Copy each line of the records that holds the string "agent".
# # # # #
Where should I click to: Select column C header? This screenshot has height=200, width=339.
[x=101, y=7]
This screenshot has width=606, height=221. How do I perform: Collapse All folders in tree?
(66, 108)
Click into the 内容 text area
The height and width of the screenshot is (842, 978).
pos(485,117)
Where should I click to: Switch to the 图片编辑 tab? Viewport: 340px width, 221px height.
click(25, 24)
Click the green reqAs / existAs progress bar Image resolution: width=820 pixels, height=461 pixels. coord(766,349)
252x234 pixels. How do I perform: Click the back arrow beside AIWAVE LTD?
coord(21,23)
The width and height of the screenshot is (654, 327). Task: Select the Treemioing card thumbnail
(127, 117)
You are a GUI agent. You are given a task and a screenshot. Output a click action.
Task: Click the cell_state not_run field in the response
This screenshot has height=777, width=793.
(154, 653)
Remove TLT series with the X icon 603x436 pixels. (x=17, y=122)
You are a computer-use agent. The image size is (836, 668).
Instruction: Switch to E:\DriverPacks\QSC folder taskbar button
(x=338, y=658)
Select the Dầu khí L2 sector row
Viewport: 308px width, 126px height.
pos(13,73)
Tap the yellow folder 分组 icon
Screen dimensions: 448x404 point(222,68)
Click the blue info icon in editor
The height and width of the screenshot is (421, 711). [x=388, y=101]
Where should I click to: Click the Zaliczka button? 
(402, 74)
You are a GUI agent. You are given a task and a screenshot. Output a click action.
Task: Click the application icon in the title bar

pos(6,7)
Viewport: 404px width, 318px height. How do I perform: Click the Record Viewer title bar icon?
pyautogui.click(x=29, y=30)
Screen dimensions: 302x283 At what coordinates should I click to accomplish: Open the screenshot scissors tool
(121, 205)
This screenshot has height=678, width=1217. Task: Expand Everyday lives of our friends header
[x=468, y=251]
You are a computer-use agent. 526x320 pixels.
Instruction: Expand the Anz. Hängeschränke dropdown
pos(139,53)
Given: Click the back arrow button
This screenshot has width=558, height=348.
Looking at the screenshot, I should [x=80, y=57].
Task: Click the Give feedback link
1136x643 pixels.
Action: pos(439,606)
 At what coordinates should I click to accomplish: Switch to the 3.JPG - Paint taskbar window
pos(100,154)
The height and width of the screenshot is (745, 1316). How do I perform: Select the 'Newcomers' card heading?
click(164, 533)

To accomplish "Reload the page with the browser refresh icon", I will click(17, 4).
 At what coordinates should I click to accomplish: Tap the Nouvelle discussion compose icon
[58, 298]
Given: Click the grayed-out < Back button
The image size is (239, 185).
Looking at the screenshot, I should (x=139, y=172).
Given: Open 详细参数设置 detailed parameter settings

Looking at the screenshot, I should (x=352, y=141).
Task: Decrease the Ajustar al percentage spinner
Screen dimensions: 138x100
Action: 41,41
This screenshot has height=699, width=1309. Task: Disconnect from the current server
# # # # #
Exercise response —
You are a GUI agent. You are given a task and a screenshot. Output a click action.
You are a computer-use agent. The image size is (836, 668).
You are a GUI agent. You are given a task and a screenshot. Output a click action.
You are a computer-use agent. 526x320 pixels.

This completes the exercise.